== Data

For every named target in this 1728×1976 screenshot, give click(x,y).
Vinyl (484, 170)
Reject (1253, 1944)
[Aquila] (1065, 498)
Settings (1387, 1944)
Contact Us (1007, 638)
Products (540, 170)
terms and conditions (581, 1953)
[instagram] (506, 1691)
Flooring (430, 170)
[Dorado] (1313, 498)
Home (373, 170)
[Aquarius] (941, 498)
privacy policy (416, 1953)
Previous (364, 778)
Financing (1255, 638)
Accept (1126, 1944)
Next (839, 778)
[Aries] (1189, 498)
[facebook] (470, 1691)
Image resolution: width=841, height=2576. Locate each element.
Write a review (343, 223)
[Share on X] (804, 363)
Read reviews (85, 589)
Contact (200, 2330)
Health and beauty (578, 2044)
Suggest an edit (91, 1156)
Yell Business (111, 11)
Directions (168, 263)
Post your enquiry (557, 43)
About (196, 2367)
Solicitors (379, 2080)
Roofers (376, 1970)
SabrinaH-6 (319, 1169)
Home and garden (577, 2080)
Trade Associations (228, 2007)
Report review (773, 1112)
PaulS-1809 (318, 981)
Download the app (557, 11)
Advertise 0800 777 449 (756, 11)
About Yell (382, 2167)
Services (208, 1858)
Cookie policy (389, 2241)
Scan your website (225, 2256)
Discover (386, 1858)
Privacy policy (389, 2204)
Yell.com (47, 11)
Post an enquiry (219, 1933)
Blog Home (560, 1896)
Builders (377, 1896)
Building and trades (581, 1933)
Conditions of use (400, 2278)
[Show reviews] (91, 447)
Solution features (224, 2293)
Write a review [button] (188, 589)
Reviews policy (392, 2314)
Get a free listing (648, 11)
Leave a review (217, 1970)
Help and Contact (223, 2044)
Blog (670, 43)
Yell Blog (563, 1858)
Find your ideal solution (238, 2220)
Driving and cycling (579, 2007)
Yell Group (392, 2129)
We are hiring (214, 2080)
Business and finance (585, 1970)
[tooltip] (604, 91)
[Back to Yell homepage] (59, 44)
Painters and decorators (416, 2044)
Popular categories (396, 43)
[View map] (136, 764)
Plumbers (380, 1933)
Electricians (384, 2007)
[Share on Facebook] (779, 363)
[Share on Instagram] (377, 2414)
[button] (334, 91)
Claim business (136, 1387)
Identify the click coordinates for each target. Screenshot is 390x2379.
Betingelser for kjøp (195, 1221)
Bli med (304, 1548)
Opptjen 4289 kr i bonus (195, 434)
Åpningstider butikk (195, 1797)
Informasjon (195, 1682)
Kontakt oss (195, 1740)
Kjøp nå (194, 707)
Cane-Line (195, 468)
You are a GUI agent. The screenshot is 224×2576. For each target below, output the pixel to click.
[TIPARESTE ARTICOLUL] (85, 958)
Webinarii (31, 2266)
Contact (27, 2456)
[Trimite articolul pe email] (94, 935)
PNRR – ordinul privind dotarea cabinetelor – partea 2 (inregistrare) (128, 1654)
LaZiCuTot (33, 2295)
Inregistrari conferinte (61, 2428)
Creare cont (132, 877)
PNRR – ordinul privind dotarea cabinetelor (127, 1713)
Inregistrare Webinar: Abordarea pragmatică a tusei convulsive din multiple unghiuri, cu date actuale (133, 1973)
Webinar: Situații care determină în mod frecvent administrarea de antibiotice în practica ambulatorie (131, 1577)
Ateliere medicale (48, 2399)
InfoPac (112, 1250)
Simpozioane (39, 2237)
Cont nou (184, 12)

====

Across the data, find each line that has "click" in it and copy that line.

Written answer -
For every named target in this 1728×1976 screenshot, give click(x,y).
Identify the click coordinates for each target. Screenshot is 390x2379.
You are a GUI agent. The screenshot is 224×2576. For each target below, output the pixel to click.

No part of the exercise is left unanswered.